Shop price rises caused by sterling’s slump are likely to be “focused” in the first half of next year, the British Retail Consortium (BRC) has warned.

Shop price rises caused by sterling’s slump


The BRC has warned of price rises next year

Speaking at a Brexit debate in London last night, hosted by the BRC, chairman Richard Baker said it would “not be possible” for retailers to absorb increased costs from the fall in the pound “indefinitely”.

Baker, a former boss of Boots and ex-Asda chief operating officer, told guests: “We expect some degree of pass-through to shop prices, probably focused in the first half of next year.”

The warning came on the same day that a price spat between Tesco and Unilever went public, as the supplier demanded higher prices due to the sliding pound. The dispute has now been resolved.

The BRC already warned earlier this week that a failure to strike a good deal on Brexit would push up shop prices, due to higher tariffs under World Trade Organization rules.

BRC campaign

The BRC has launched a campaign – ‘Keep Prices Low for Consumers’ – in a bid to stop any new tariffs and prevent a rise in bureaucracy costs.

“Retail is the UK’s biggest importer: we pay billions of pounds each year in customs duties.
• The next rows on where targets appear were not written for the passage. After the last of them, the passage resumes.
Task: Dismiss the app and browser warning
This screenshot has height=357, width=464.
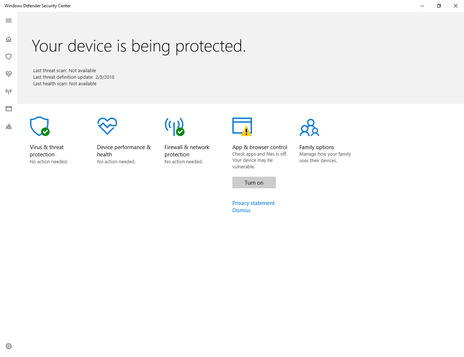Action: tap(241, 210)
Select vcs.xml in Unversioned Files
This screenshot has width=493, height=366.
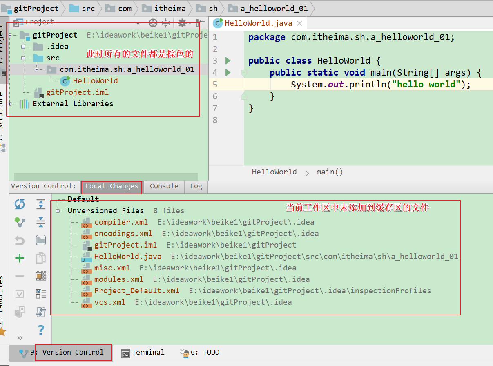pyautogui.click(x=109, y=302)
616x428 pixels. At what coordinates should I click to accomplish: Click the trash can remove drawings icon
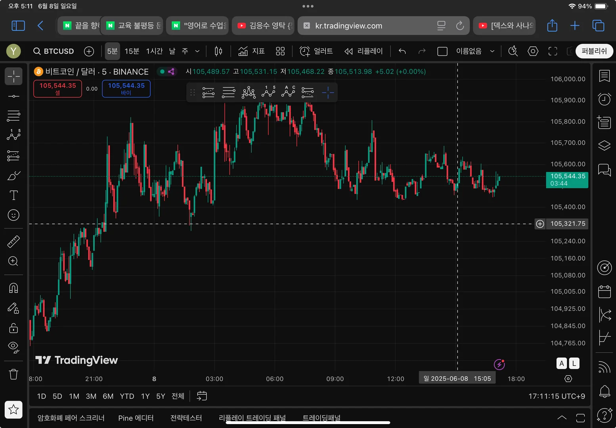[13, 374]
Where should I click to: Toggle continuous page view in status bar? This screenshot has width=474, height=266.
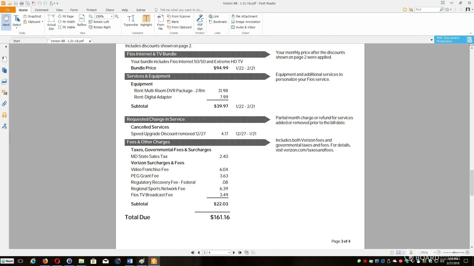coord(398,252)
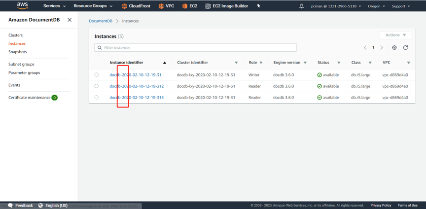Go to next page of instances
The height and width of the screenshot is (209, 426).
point(382,48)
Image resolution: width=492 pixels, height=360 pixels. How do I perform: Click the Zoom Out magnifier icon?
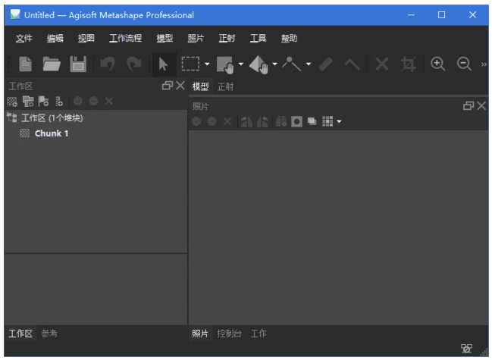click(464, 66)
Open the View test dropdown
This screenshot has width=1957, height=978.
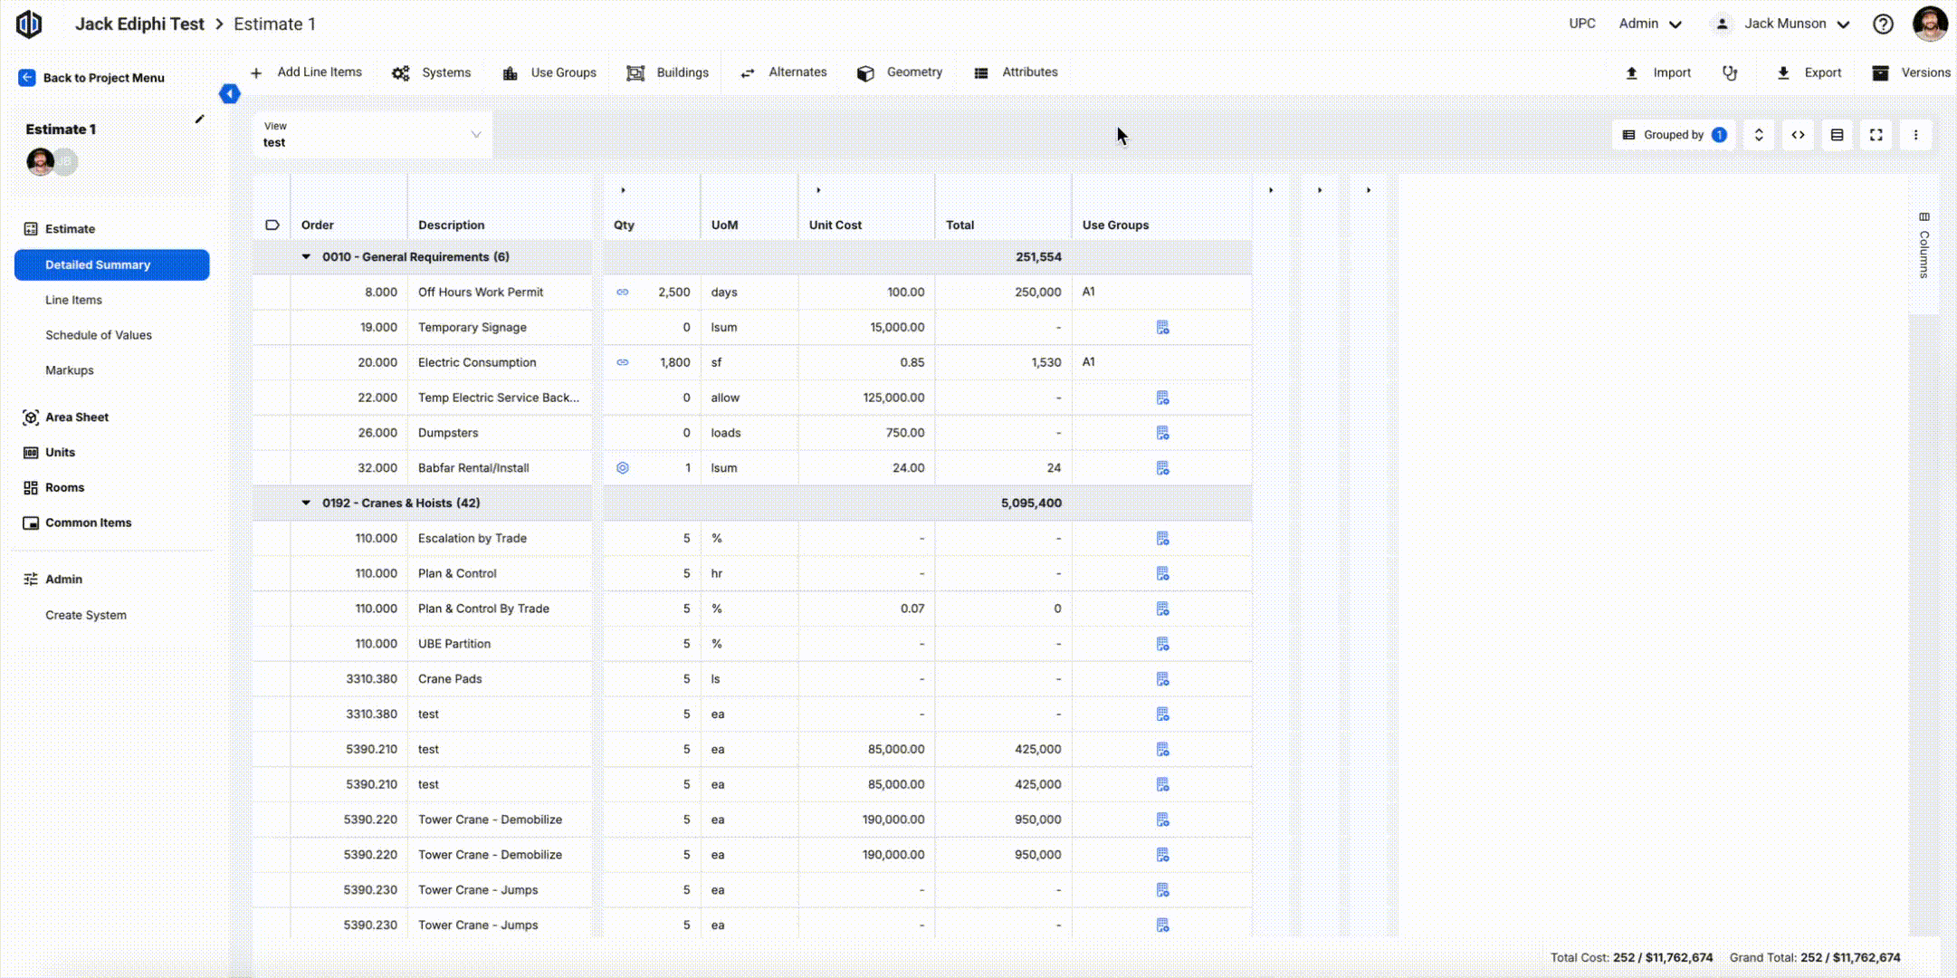pos(372,135)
If we get the wrong outcome, this bill will be far higher,” Baker said.

The current chairman of DFS and Costa owner Whitbread also warned the process of exiting the EU, due to start next March, is likely to have a “dampening effect on investment and confidence”.

The BRC is also calling for a “fair deal” for EU workers as the government talks tough on immigration.

One BRC member, Baker revealed, has 70% of its staff in London stores from the EU. “These people, and their employers, demand and deserve fair treatment and, of course, certainty.”

On calling for the industry to unite, he concluded: “I believe that the powerful spirit and energy of retailers can guarantee a good outcome from the Brexit negotiations that will lay the foundations of further decades of success for this wonderful industry.”